Drilling tool fishing is probably every driller’s least favorite activity. But it happens. There are a huge number of tools available to fish almost anything out of the hole. For drill pipe and collars, there are overshots and spears — in many sizes for almost any job. But, when it comes to loose junk on the bottom of the hole, things get a little more interesting. It might be a loose bit, a wrench, a sledge hammer or tong dies. Anything that can fit in the hole will sooner or later end up on the bottom. I reckon it’s human nature, or Murphy’s law, but it happens.
Most commercial fishing tool companies have pretty sophisticated tools, such as reverse circulation junk baskets, and all kinds of well-engineered tools to do the job. But, sometimes, they are not quite what a customer needs. If the fish is large in relation to the hole size, such as a bit, a reverse basket will not pick it up because of the wall thickness. Something else is needed. Or, if the hole is just not worth the expense of using a commercial fishing company, a driller may opt to build his own fishing tool for the job.
This brings me to a tool that is often overlooked, but has been around forever and recovered a lot of junk in the hole: the poor-boy basket. Most fishing companies don’t push them because they are not fancy high-dollar tools that make great testimonials, but they work and can be built by the driller on location.
A poor-boy basket is basically a short piece of casing with fingers on the bottom that swallow the fish and close below it, making a successful recovery.
The layout and design of the fingers is very important to the operation of the tool and successful recovery of the fish. I have built these for years and pretty well have it down, so I thought I’d share with you how to lay out the leaves on a poor-boy basket for your best chance of recovery.
- Get a piece of casing that is as big as you think you can get in the hole. For instance, if you have a 10¾-inch hole, a piece of 8- or 9-inch casing will do fine. In a 6¼-inch hole, 4½-inch casing works well.
- Adapt it to your drill pipe or collars on top. Crossovers, a swedge or welding are commonly used methods.
- On the bottom, lay out the leaves for the basket, using the drawing on this page as a guide. Be as accurate as you can, it makes a difference.
As I said, the diameter will be about as big as you think you can get into the hole. Measure the diameter of that casing, and make the basket about 25 percent longer than that number. It tapers into kind of a bullet shape. At one-third the length of the basket, it should taper to seven-eighths of the original diameter.
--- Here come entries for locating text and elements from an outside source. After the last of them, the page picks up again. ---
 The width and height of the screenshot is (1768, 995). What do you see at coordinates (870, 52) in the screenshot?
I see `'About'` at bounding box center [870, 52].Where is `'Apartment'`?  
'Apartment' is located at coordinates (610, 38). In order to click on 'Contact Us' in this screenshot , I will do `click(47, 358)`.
At two-thirds the length of the basket, it should taper to one half of the original diameter. Cut the leaves so that they tend to close on right-hand rotation.
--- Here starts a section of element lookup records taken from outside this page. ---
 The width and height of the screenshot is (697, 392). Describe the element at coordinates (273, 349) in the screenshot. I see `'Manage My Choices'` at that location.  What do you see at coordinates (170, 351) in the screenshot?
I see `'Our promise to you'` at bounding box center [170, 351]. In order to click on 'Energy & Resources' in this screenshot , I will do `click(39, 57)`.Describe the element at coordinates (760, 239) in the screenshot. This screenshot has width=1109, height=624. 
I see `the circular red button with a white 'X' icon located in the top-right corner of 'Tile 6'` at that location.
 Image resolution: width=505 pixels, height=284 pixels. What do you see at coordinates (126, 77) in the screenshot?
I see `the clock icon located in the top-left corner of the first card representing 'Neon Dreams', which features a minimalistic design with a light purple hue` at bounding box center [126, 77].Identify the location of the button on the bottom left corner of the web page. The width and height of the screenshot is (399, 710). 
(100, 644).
Once you’ve built your basket, here is the running procedure:
- Go in the hole at moderate speed, watching for ledges or doglegs. The basket is a delicate tool, and you need it intact when you get to the bottom.
- When approaching bottom, engage the pump, and note strokes and pressure.
- Slowly lower the tool without rotation until contact is made.
- Pick up a few inches and start moderate rotation. For smaller sizes, rotate about 50-80 rpm. For a larger basket, try about 20-40 rpm.
- Very slowly lower the string to drill over the fish. You should not see any weight loss on the indicator. The best way is to time drill. Lower the pipe about ½ inch every minute or two. Watch your pump pressure and torque.
- If you are in soft formation, you will core into the formation, trapping the fish in the basket. In this case, you will see an increase in pump pressure when the leaves have passed the bottom of the hole, and torque will increase.
- If you are in hard formation, the basket will not core much, but will close below the fish. Torque will go down.
- At this point, while still rotating, significantly increase the weight on the string, while watching your torque. This will close the leaves below the fish, and break any core you have cut.
- Come out of the hole at moderate speed, and lay down the tool and the fish.